Now we sit at home and find more or less everything that can be found, or do we? [The 1861 census of England on Ancestry is still somewhat deficient when compared to results on Findmypast, but the gaps between all the census providers has narrowed considerably]. Twice a year I used to set an exercise to my students on the One-Name Studies course in which they had to compare results across the census for their surnames of choice. This was entirely numerical using an exact search on the name and a count of hits. Over a dozen groups reported their findings in this exercise since 2009, and each time there were fewer discrepancies to point out. The exception being FreeCEN which still has some way to go to catch up with the paid for sites. It is not at all bad for Scotland, but has many, many gaps as yet for England.
Thus it is that as the big census offerings are revised and improve year on year (are you checking for updates for your missing people?) less of us than ever really learn about the structure of the census because we find our ancestors and move on.
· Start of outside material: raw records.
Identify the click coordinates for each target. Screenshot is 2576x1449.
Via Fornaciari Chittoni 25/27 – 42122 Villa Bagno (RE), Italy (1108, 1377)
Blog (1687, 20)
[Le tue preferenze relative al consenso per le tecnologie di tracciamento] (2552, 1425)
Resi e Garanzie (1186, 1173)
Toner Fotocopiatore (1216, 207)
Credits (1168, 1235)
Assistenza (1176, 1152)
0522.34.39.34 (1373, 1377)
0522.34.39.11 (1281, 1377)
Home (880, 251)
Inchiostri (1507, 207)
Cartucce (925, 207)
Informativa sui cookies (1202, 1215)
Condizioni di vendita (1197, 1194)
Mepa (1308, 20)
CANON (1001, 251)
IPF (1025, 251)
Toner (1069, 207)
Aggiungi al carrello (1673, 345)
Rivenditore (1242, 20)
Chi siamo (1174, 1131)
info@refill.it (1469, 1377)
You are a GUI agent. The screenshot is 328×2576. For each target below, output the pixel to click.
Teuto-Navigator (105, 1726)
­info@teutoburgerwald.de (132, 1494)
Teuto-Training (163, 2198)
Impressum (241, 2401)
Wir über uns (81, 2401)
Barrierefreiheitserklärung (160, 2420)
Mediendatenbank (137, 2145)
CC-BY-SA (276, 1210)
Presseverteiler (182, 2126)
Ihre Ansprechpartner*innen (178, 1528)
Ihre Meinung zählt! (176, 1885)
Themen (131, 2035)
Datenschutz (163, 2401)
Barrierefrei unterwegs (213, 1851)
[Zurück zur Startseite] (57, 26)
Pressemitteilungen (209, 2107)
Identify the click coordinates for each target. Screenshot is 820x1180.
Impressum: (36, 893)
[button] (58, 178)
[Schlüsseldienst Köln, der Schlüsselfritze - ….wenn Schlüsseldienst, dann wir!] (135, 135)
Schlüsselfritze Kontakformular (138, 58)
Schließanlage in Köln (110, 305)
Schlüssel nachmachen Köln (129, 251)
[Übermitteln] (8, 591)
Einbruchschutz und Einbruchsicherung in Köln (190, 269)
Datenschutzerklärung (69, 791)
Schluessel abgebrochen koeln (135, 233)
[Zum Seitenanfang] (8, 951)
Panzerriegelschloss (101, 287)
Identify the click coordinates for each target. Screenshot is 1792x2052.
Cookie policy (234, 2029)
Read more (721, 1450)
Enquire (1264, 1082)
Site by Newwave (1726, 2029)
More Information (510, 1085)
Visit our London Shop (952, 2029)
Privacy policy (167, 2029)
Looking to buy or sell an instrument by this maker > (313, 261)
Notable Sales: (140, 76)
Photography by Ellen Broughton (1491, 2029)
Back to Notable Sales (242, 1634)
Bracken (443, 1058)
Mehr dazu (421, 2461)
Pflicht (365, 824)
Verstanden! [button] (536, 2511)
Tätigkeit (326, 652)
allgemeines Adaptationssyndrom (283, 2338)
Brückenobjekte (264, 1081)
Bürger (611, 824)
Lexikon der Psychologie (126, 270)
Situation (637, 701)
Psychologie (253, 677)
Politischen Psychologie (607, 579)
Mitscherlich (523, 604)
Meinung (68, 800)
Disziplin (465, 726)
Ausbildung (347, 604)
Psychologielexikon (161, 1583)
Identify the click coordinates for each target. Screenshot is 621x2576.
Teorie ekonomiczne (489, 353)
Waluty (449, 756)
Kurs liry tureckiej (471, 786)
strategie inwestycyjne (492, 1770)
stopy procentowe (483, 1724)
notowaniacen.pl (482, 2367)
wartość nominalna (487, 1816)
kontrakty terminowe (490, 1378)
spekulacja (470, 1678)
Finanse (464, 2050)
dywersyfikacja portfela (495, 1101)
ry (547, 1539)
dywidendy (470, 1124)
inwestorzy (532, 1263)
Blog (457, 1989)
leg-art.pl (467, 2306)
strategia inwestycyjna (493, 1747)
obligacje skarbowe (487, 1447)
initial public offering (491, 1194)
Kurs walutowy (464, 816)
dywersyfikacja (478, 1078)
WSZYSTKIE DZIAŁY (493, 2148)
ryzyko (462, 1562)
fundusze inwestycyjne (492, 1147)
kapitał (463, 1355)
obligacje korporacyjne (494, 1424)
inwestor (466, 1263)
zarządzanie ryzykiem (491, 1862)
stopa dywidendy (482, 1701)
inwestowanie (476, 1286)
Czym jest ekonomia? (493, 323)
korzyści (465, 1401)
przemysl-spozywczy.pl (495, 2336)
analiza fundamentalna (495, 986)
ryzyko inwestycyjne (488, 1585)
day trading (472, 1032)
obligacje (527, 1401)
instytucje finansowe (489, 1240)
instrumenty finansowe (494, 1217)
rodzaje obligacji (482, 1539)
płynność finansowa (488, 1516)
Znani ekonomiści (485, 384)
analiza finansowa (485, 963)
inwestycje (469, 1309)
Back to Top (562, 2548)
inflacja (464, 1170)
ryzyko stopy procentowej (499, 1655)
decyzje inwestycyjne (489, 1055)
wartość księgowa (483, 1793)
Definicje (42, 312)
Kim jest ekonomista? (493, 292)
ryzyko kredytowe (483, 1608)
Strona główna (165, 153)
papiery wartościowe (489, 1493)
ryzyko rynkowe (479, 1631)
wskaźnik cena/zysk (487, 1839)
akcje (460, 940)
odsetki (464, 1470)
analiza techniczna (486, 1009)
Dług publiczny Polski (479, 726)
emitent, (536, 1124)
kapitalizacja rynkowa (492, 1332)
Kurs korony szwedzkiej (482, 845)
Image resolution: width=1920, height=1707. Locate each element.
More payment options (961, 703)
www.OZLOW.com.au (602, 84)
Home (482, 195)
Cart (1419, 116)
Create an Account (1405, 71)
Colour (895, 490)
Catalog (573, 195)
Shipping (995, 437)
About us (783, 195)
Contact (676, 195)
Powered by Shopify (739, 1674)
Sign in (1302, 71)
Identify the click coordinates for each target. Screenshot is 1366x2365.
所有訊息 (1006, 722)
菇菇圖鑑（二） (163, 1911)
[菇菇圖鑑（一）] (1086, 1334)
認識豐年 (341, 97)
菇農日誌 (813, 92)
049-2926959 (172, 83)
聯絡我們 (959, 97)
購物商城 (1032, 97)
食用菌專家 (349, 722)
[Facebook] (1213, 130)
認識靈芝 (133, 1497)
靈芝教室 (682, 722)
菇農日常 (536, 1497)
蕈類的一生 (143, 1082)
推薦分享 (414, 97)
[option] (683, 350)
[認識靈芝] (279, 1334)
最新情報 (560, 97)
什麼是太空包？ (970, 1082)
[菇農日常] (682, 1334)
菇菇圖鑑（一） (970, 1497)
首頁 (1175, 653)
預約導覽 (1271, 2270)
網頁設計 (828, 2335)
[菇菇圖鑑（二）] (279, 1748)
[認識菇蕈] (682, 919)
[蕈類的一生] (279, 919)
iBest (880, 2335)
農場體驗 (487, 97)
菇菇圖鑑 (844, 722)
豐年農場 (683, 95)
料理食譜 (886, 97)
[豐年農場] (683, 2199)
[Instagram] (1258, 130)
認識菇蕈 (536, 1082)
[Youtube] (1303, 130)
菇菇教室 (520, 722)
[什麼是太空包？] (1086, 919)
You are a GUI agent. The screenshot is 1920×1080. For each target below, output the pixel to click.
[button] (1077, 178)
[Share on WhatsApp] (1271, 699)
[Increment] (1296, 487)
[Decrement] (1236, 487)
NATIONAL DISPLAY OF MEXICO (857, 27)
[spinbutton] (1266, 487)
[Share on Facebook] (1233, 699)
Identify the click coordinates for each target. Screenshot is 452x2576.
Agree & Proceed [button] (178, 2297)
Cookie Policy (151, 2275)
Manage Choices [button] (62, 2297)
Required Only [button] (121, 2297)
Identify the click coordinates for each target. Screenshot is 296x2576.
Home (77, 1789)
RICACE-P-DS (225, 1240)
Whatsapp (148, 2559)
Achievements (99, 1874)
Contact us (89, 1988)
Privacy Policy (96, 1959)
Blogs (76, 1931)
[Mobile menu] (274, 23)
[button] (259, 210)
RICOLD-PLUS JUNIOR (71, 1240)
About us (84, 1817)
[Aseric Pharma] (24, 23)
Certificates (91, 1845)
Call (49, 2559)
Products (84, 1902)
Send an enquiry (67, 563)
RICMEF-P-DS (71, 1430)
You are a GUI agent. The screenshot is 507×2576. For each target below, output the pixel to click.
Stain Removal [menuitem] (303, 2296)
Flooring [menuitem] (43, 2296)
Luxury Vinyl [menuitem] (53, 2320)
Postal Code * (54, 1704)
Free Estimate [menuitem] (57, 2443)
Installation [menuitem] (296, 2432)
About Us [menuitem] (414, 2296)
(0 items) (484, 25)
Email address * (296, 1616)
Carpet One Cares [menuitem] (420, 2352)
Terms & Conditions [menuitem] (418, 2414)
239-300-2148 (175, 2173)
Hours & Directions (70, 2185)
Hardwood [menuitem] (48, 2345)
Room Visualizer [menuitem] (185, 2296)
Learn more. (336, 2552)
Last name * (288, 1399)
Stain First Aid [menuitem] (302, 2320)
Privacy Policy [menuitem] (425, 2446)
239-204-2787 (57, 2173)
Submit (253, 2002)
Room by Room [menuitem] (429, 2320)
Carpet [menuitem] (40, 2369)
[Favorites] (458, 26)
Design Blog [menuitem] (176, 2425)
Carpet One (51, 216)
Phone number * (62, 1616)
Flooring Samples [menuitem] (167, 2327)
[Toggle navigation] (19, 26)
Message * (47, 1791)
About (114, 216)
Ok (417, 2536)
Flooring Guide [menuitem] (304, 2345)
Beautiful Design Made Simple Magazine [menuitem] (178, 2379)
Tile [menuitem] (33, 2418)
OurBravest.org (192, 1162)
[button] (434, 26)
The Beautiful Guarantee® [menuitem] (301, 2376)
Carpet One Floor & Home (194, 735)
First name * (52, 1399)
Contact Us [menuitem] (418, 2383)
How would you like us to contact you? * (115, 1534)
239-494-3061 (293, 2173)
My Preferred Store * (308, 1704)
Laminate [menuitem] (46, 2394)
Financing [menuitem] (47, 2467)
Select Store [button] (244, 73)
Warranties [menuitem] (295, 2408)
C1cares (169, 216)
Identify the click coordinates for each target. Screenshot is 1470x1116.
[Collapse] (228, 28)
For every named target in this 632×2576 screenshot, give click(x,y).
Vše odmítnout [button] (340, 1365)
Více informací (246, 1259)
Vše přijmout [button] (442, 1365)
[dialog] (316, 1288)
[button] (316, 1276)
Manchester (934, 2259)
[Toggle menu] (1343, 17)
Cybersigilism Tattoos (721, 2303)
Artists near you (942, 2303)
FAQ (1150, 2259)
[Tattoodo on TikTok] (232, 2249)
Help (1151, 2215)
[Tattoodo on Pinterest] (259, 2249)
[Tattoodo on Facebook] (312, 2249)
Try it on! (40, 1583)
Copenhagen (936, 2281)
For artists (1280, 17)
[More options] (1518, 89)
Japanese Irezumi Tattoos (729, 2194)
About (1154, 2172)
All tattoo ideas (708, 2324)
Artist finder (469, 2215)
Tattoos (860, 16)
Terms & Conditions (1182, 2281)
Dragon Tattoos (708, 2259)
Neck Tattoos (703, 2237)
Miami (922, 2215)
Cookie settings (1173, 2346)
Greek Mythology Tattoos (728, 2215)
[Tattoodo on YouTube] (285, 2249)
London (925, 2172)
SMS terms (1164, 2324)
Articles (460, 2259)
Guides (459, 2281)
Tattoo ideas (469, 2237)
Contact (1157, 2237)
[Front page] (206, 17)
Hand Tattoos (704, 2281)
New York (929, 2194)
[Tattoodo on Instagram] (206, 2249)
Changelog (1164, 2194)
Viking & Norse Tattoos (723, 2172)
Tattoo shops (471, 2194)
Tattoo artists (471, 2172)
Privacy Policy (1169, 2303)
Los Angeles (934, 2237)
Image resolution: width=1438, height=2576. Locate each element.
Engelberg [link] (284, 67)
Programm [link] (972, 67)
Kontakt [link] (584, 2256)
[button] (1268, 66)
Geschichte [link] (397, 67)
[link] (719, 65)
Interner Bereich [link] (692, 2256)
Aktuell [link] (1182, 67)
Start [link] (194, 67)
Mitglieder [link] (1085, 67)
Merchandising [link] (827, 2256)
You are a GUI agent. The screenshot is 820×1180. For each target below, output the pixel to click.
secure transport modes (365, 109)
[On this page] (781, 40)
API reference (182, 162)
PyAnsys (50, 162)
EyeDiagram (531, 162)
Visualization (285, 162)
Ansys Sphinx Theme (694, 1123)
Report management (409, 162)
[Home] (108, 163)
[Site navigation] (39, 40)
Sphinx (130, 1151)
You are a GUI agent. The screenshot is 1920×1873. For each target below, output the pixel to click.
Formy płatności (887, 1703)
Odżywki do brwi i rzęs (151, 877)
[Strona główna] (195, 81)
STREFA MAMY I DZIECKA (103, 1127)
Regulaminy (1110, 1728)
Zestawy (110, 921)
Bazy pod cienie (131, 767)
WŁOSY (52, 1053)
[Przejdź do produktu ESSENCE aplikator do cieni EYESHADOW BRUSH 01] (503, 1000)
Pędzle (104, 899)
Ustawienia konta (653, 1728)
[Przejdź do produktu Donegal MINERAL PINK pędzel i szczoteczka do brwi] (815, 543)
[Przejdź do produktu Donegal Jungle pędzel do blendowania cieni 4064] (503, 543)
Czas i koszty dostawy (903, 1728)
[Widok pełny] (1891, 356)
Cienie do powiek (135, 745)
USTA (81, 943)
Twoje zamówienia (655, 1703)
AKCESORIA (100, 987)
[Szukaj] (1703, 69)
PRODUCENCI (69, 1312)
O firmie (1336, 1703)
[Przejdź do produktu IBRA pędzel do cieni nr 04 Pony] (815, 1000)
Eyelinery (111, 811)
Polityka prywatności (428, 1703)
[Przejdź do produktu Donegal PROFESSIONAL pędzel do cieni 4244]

The majority are saved much time, but a minority suffer that peculiar frustration when you are faced with negative results and cannot fathom why. Knowledge of the organisation that lay behind the taking of the census, can still be very useful to those of us who are deeply engaged in the hunt and see the necessity for historical and geographical context, as well as those studying the history of a locality.
The census was undertaken for statistical reasons to provide a population count. Each enumerator walked and oversaw a district which was a sub-division of a civil registration district. They were originally all meant to be of a standard size, with the area an enumerator had to travel no more than 15 miles. The front page or front cover of the enumerators’ books always described the geography of the district. The actual order of enumeration was totally up to the enumerator, so this does not necessarily match with any descriptive list on the front cover.
Edward Higgs, who is the most interesting author on the census makes the useful sounding suggestion that an examination of the local newspapers on or after census night might provide more information about local conditions and the vagaries of the enumeration. I decided to put this to the test and look at whether the census for a group of villages in Hertfordshire were mentioned in 1841, but to no avail. A further search on the word “census” over all the newspapers in the British Newspaper Archive, produced a lot of results, but narrowing that down to the weeks before and after the census, did not seem to offer very much that would be helpful to someone studying a particular district. Some of the newspapers carried reports later in the year on the population counts (completed by August 1841 for a June enumeration! That was an efficient civil service.)
Interestingly a search on Ancestry.co.uk (April 2022) using just the term “Datchworth” gave me 575 results or people resident in Datchworth on 6th June 1841, the night of the census. The formal returns counted 593 people in Datchworth. This means that Ancestry have managed to ‘lose’ 18 people or 3% of the total.
There is a still a case to be made for actually viewing the census page by page, including the enumerator’s description. Everyone should try it.